The Basel II bank capital Accord will have virtually no effect on most US banks, US Federal Reserve Board vice-chairman Roger Ferguson said today.

The capital and regulatory structures being developed in Basel, Switzerland “will not affect the rules under which most, if not all, of the banks in this room will operate”, Ferguson told the annual convention of the North Carolina Bankers Association.

In a speech on the increasing complexity and risk management needs of US community and regional banks, Ferguson noted that the risk-based Basel II bank capital adequacy Accord was designed mainly for the world’s large, complex, internationally active banks. The operations and business needs of such banks have developed beyond the intended reach of the current, and simpler, Basel I capital requirements, he said.

The complex Basel II Accord will determine from late 2006 how much of their assets major banks should set aside to guard against banking risks, including credit and market risks and, for the first time, operational risk.

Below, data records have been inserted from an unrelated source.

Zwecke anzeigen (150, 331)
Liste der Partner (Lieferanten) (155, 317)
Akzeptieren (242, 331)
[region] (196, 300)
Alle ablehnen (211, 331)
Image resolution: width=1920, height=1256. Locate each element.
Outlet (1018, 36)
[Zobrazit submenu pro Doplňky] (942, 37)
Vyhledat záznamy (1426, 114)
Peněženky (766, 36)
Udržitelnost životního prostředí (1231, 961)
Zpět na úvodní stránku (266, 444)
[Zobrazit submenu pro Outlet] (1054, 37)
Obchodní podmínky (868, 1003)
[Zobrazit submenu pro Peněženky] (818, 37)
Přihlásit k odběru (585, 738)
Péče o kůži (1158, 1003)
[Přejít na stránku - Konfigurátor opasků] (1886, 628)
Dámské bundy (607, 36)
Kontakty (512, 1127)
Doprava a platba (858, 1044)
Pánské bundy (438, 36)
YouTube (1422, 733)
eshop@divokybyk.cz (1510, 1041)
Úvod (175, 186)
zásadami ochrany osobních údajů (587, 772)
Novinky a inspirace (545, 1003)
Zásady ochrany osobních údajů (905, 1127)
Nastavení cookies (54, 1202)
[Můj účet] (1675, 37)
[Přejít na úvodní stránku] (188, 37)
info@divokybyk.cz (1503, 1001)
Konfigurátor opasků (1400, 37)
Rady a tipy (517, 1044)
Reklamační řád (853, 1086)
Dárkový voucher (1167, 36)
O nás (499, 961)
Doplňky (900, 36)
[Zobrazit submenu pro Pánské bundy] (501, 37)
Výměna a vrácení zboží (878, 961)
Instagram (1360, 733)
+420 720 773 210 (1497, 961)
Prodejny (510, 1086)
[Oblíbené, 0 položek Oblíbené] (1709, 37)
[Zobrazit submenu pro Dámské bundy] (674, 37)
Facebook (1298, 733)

But Basel regulators said while Basel II is intended in the first instance to apply to large, internationally active G10 banks, it is designed for banks of all sizes and nationalities. The European Commission, the ruling body of the European Union (EU), wants to introduce risk-based capital rules closely modelled on Basel II for all banks and investment firms in the 15-nation EU.

Over 100 countries have adopted the Basel I Accord, which dates from 1988. US regulators apply Basel I rules to all US banks.

Basel II is designed by the Basel Committee on Banking Supervision, the agency that in effect regulates international banking and which largely comprises banking supervisors from the Group of 10 (G10) leading economies.